Wednesday, October 20, 2010
Saskatchewan
Regina
Since nothing ever does, nor ever has, happened in Saskatchewan there isn't much for the Royal Saskatchewan Museum in Regina (yes, it does rhyme with....) to display. So there is an extensive treatment of the geological history of the province and of the earth. At the end there is a reflection on the future prospects of Saskatchewan and the world. It is a we're-all-screwed warning about global warming, mass extinctions, and reducing one's carbon footprint. It is a tad over-stated but perfectly conventional and unobjectionable.
But on the second floor of the museum there is an extensive treatment of the wonders and joys of Saskatchewan's prosperous oil and gas drilling industry. It may be a variation on the Christian charitable notion of the left hand not knowing who the right hand is taking money from.
On my way east I stopped at the Indian casino in Yorkton and went in both to poke around and to have lunch. The casino was much the same as Indian casinos in the US, lot of flashing lights, brightly-lit, flashing machines, the fake-excitement music, the thick carpets. What was so disturbing about it was that there were lots of people there. The parking lot was full. About two o'clock in the afternoon on Wednesday.
Almost without exception the people inside were playing slot machines. And almost without exception they were all old. Older than me and I have been retired for six years now. One woman was so concerned about protecting "her" machine from interlopers that she glared at me and pointedly placed herself between me and the favored machine as I walked by.

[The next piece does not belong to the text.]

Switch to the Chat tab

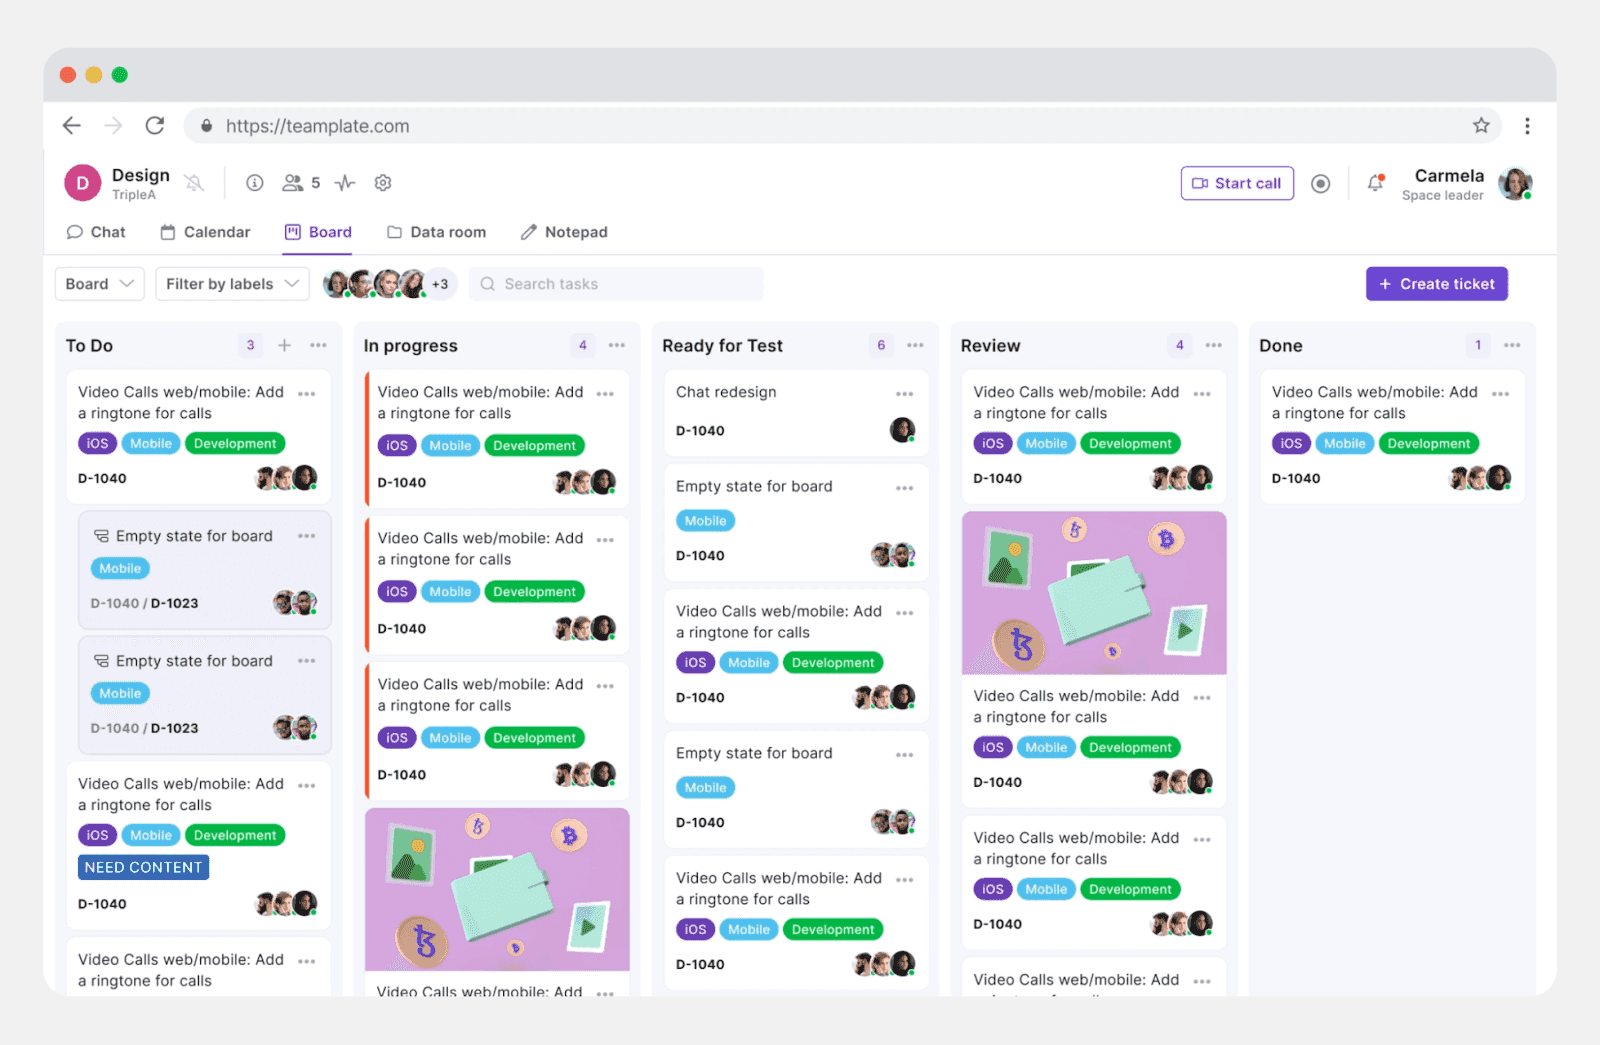(96, 231)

It was more than a little appalling. Slot machines are a completely passive activity. Gone is even the slight participation of pulling the lever on the mechanical "one-armed bandits" of yore. On electronic machines one inserts the coin and presses a button.

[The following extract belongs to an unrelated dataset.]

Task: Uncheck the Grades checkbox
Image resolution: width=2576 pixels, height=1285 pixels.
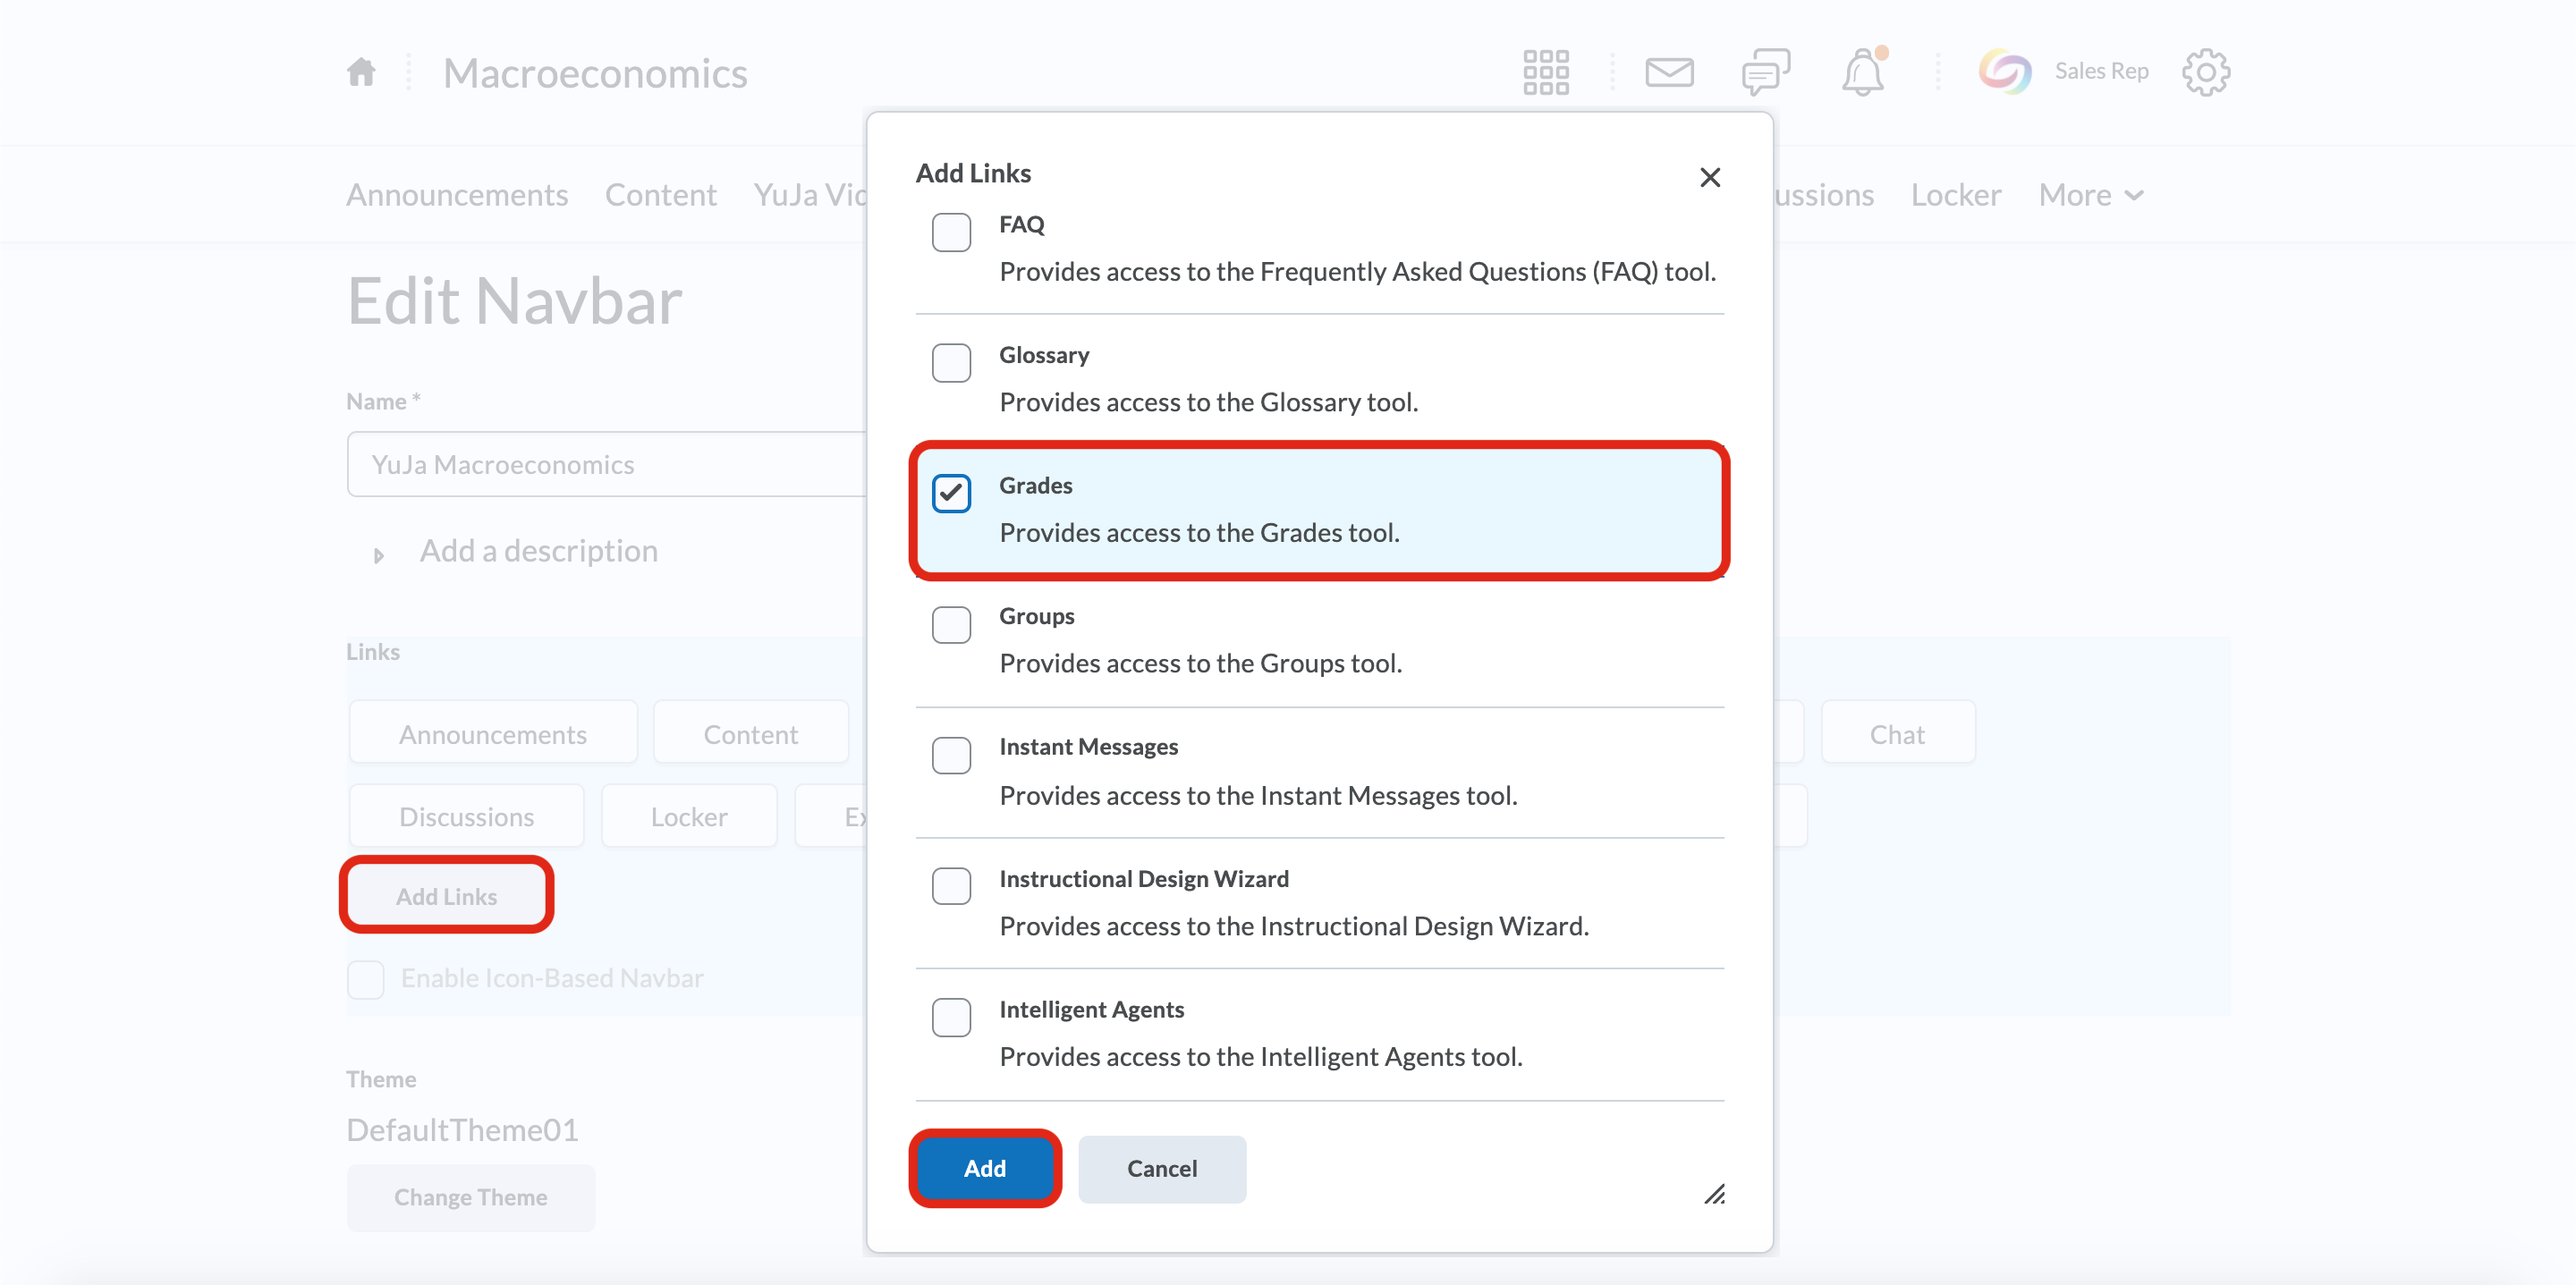Action: click(951, 493)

These were retired people immersed in boredom, people whose choices as to how to spend their days had ground down to either daytime television or slot machines. While it is easy to moralize and say that that is their choice and their failing that they had been reduced to such a flattened and tedious life. But don't people have some responsibility for one another? How could they be helped?

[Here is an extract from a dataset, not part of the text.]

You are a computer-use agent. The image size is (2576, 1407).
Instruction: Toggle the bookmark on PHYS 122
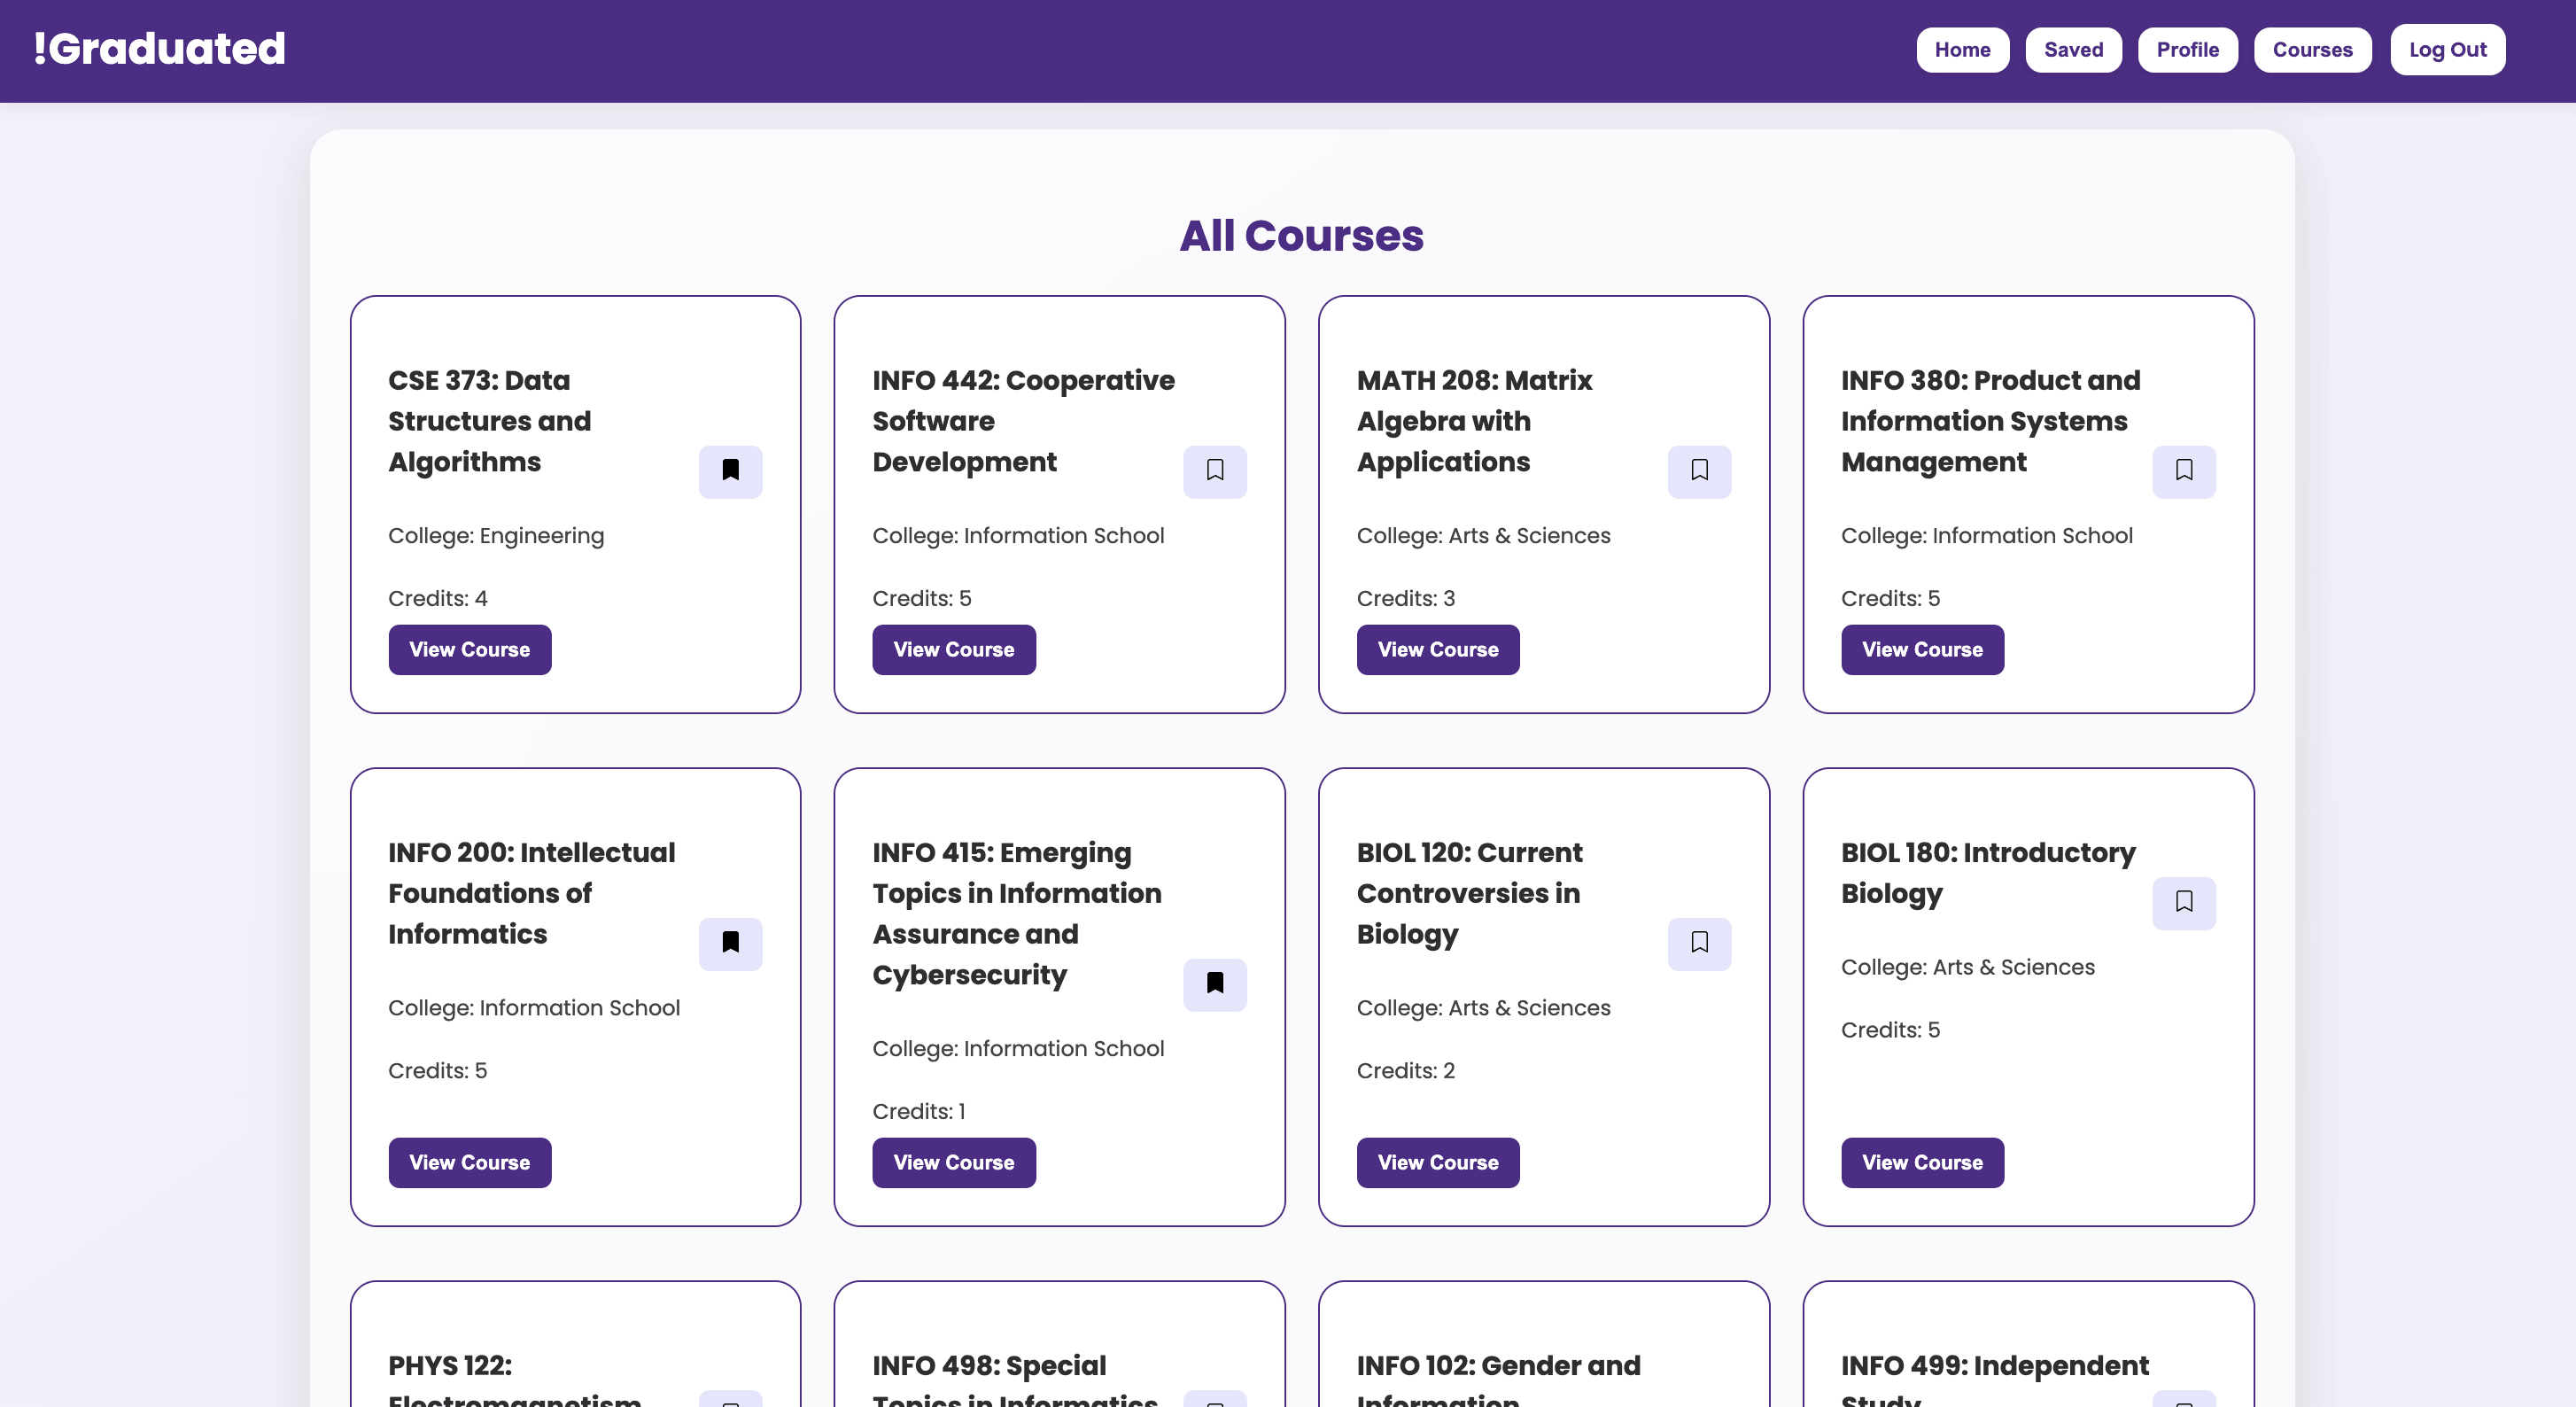(730, 1400)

Literature, art, adult education, participation sports, even spectator sports, are all better than slot machines. But most of all, sex is better than slot machines. One can easily imagine old people turning an unblinking indifference on the prospect of reading Boethius' "Consolations of Philosophy", of a display of Fauvist canvases, of a course on the history of the Austro-Hungarian Monarchy, of ping pong or chess. But not to sex.
I think the only reason old people are not constantly in the sack is conditioning. We are told that we aren't interested so we believe it. We are told that no one wants us so we believe it. We are told that sexual exclusivity in marriage matters when it no longer does so we believe it. We are told nonsense fables about sexually-transmitted diseases that straight people are almost incapable of getting so we believe it. We are told that good girls don't so we believe it. We are told that we are dirty old men if we want to do it so we believe it.
My notion is that if the old people in front of the slot machines were getting laid a lot they would be rejuvenated and would put their loonies and toonies (dollar and two dollar coins) back in their purses. They would be hiking, playing badminton, reading books, taking courses in Photoshop, and writing the great Canadian novel.
Instead they are dying by stages, waiting to die.